WASHINGTON TIMES — Avoid all nonessential travel to countries with endemic Zika. That was the key message from scientific experts at a hearing the House Science, Space and Technology Committee held on May 25.
We should heed their advice. Thus far, every Zika case in the continental United States has been attributed to travel-associated exposure. Although there have been around 1,300 locally acquired infections reported in American Samoa, Puerto Rico and the U.S. Virgin Islands, Zika cases reported in the mainland United States are infections picked up while traveling outside our country.
If Americans continue to believe it is safe to travel to countries where the Zika virus is rampant, more will return home with infections. This increases the risks for all of us, whether we travel abroad or not. If a mosquito bites a person who has carried Zika into the United States, that mosquito can infect every other person it bites. This is how epidemics spread.
During the Science Committee’s hearing, I asked our witnesses about the risks posed by travel to countries where Zika infection rates are highest.
• Why has the administration not raised the travel alert level for countries with the highest number of Zika infections, such as Brazil and Colombia?
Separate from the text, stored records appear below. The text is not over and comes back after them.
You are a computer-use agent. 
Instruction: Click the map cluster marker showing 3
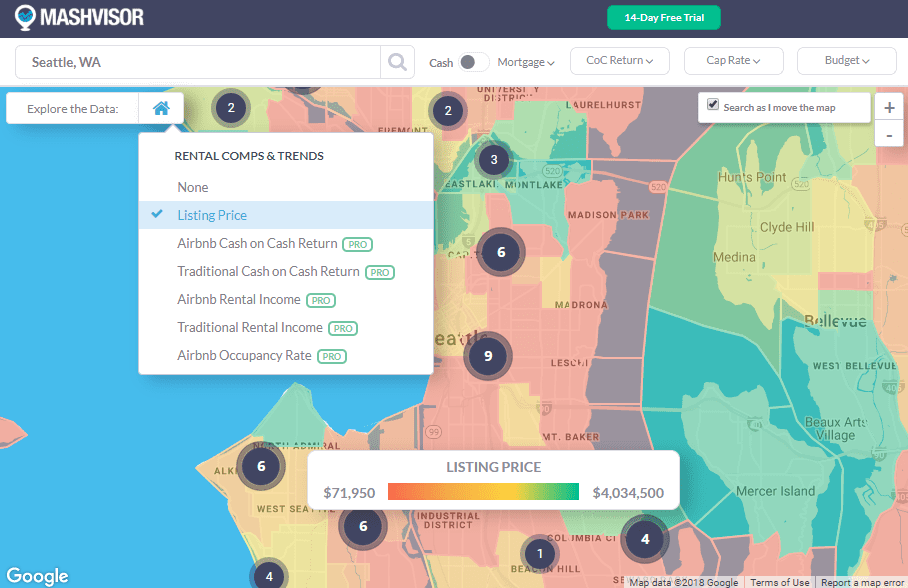pyautogui.click(x=493, y=159)
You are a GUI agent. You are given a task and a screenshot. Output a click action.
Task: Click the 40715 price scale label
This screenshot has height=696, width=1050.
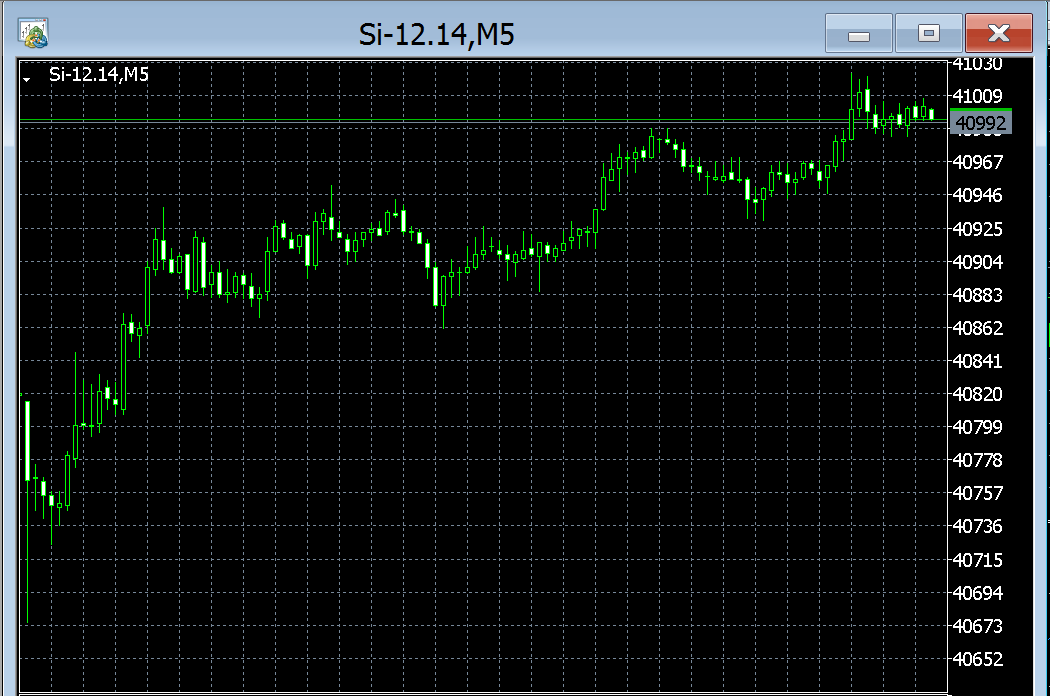click(x=979, y=559)
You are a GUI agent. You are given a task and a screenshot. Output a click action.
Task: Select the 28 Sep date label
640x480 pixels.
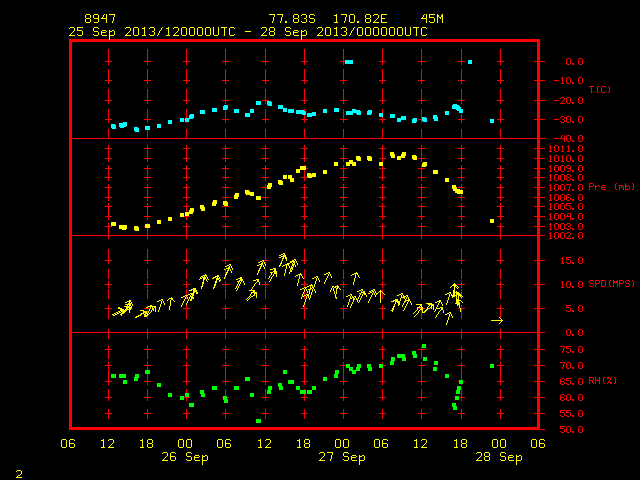(x=499, y=457)
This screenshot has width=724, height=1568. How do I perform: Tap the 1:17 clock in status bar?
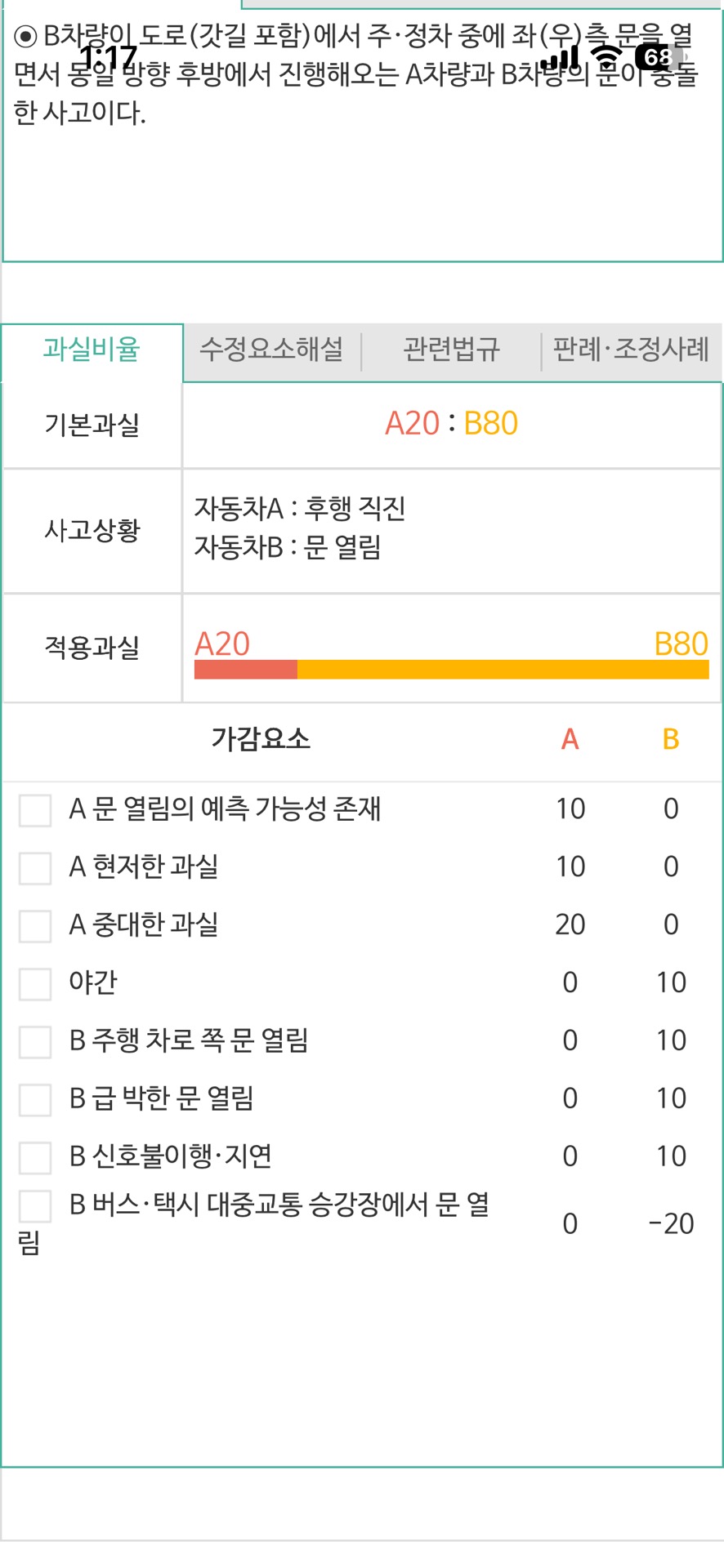pos(109,57)
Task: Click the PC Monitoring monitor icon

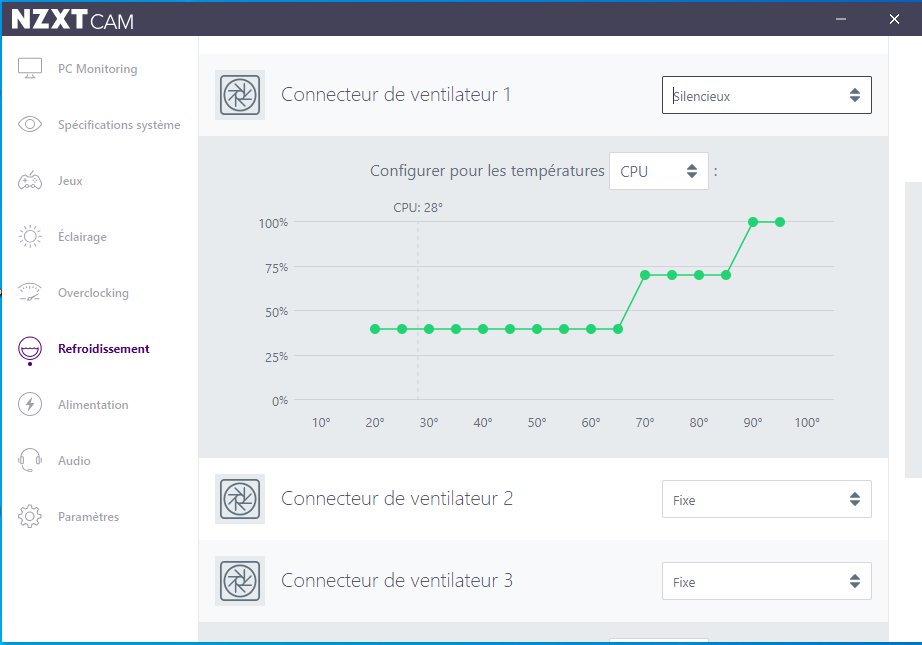Action: coord(30,69)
• Is the administration so worried about attendance at the Olympic Games in Brazil this summer that it is willing to endanger American lives by not providing better warnings?
No one has answers to these questions. The Centers for Disease Control (CDC) has issued only Level 2 travel alerts, which advise travelers to only “practice enhanced precautions.” It has not issued any Level 3 warnings to “avoid nonessential travel,” as it did with the Ebola epidemic in West Africa.